Activity —
Omit the images and return the remaining entries unchanged.

Data extract —
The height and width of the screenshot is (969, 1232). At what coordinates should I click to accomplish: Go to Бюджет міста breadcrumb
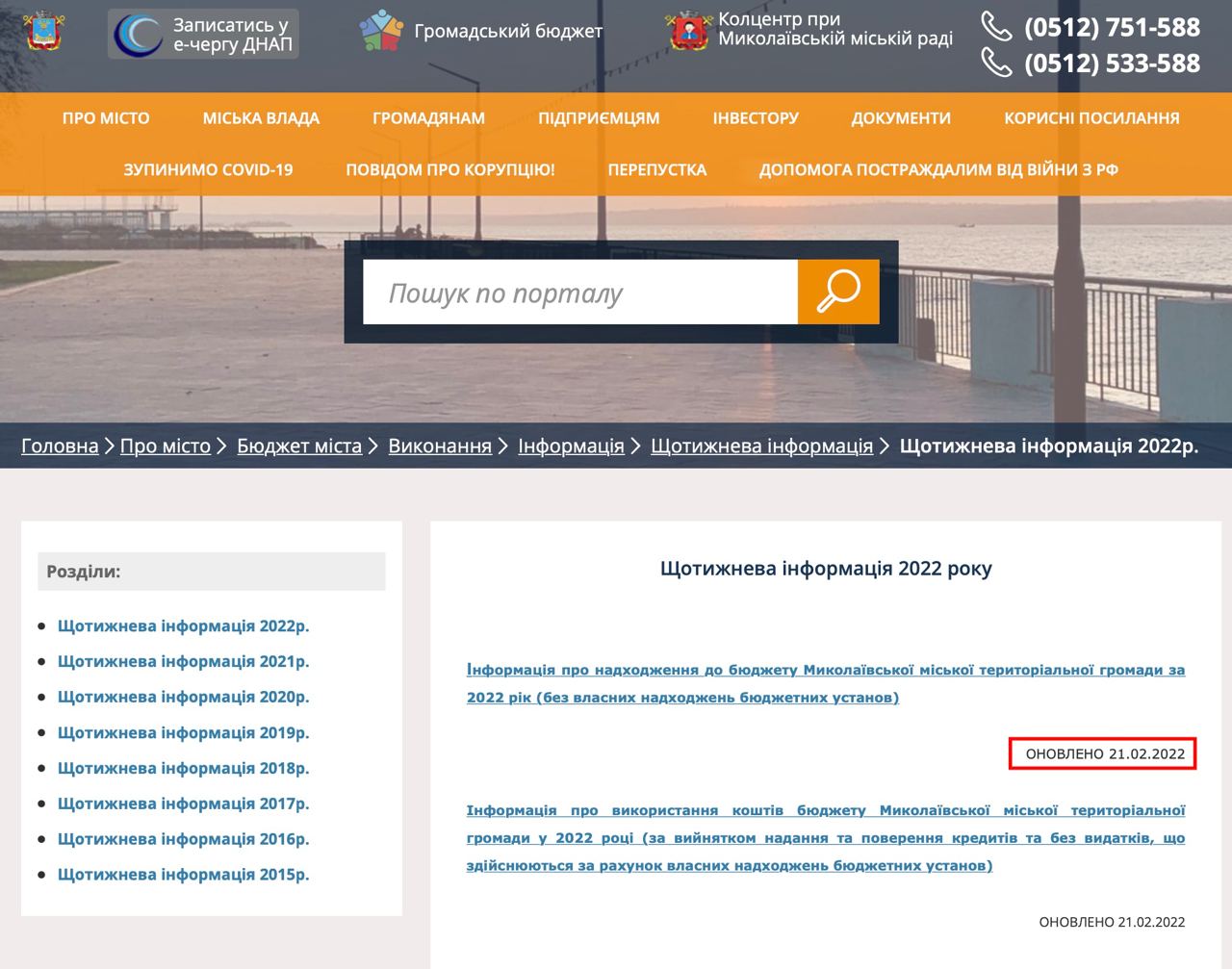click(299, 446)
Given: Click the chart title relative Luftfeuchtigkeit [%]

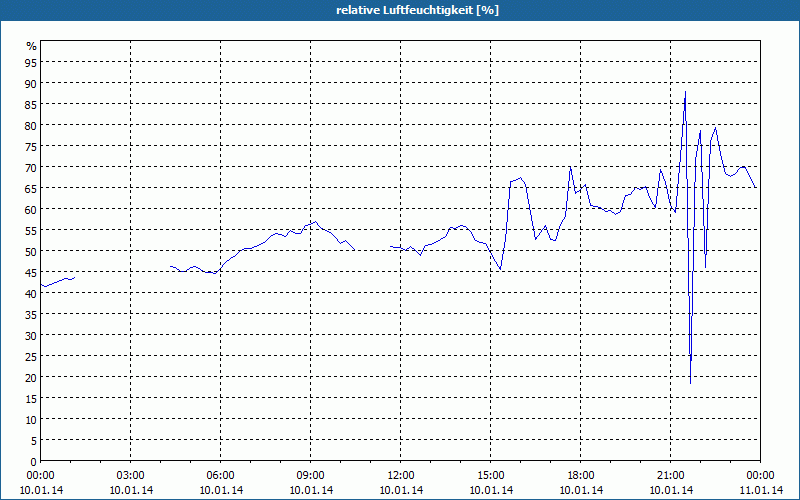Looking at the screenshot, I should pos(417,10).
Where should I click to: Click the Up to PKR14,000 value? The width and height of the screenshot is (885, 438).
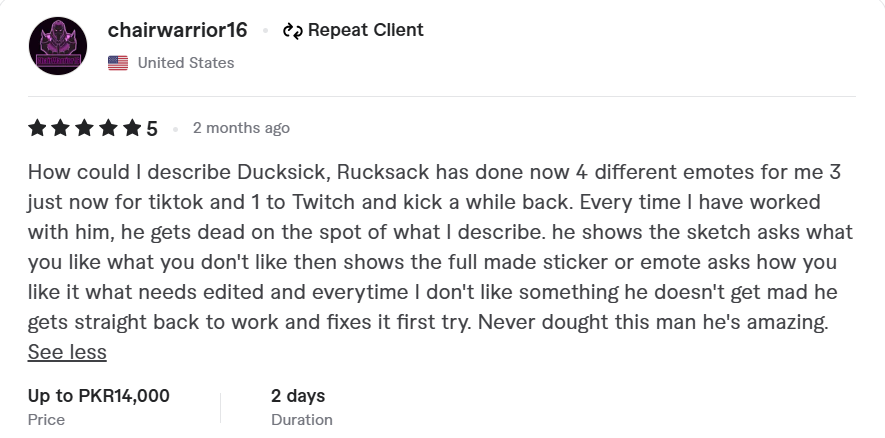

Solution to the problem —
The height and width of the screenshot is (969, 1232). At what coordinates should I click to accomplish: Go to Бюджет міста breadcrumb
click(299, 446)
Given: Click the chart title relative Luftfeuchtigkeit [%]

Looking at the screenshot, I should pos(417,10).
Where should I click to: Click the Up to PKR14,000 value? The width and height of the screenshot is (885, 438).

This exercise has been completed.